6. Public Announcements. Neither Party nor any of their respective Affiliates shall issue or cause the dissemination of any press release or other public announcements or statements with respect to this Agreement or the transactions contemplated hereby without the consent of the other Party, which consent will not be unreasonably withheld, except as either Party reasonably believes is required by Applicable Law or by any listing agreement with a national securities exchange or trading market (and in such case shall use all reasonable efforts to consult the other Party prior to such release or statement). XLFA and RAM Re agree to consult with each other before issuing any press release or making any public statement with respect to this Agreement or the transactions contemplated hereby and, except as may be required by Applicable Law, will not issue any such press release or make any such public statement prior to such consultation.
7. Hold Harmless and Indemnification. Each Party shall indemnify and hold harmless the other Party from and against damages, losses, claims (whether or not the other Party is a party to any action or proceeding that gives rise to any indemnification obligation), actions, suits, demands, judgments, liabilities (including penalties), obligations or disbursements of any kind or nature whatsoever, and related costs and expenses (including reasonable attorneys’ fees and disbursements), awarded against or incurred by the other Party arising out of or as a result of (A) any representation or warranty made by a Party hereunder having been untrue or incorrect in any material respect when made or deemed to have been made, or (B) any breach by a Party of any of its covenants, agreements or obligations hereunder.
8. Arbitration. Any dispute, controversy or claim arising out of, relating to or in connection with this Agreement, including, without limitation, any dispute regarding the termination, performance or breach of this Agreement, or any statutory claims relating hereto, shall be finally settled by arbitration administered by the XXXX Reinsurance and Insurance Arbitration Society (“XXXXX”). The arbitration shall be conducted in accordance with the XXXXX Arbitration Guidelines in effect at the time of the arbitration, except as they may be modified herein or by agreement of the Parties to the arbitration.
(a) The place of arbitration shall be Hamilton, Bermuda.
(b) The arbitration shall be conducted by one (1) arbitrator (the “Arbitrator”), who shall be a disinterested third party with significant experience in reinsurance and
4
commutation transactions or disputes, who is not employed by, a consultant to, or otherwise affiliated with, and has at no time been employed by, a consultant to, or otherwise affiliated with, either Party or their respective Affiliates.

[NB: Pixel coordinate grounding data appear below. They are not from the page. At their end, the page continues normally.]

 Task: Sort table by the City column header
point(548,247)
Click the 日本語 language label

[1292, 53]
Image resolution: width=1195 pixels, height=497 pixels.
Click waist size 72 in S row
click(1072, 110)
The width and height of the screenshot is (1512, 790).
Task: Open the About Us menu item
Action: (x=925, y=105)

The Parties shall appoint the Arbitrator within thirty (30) days following the transmittal of written demand of either Party to arbitrate any dispute arbitrable under this Agreement. If the Parties hereto shall fail to appoint an arbitrator, as herein provided, within thirty (30) days following the transmittal of written demand of either Party to arbitrate any dispute arbitrable under this Agreement, then the President of the XXXXX shall appoint the Arbitrator. The Arbitrator will not be bound by formal rules of legal procedure.
(c) The award rendered by the Arbitrator shall be final and binding on the Parties to the arbitration. The award shall be rendered by the Arbitrator in the form of a written reasoned opinion, and shall not be appealable to the Arbitrator nor in a court of law. In no event shall any award include special, indirect, consequential or punitive damages. Judgment on the award may be entered in any court of competent jurisdiction.
(d) To initiate arbitration, a Party shall send a notice demanding arbitration to the other Party.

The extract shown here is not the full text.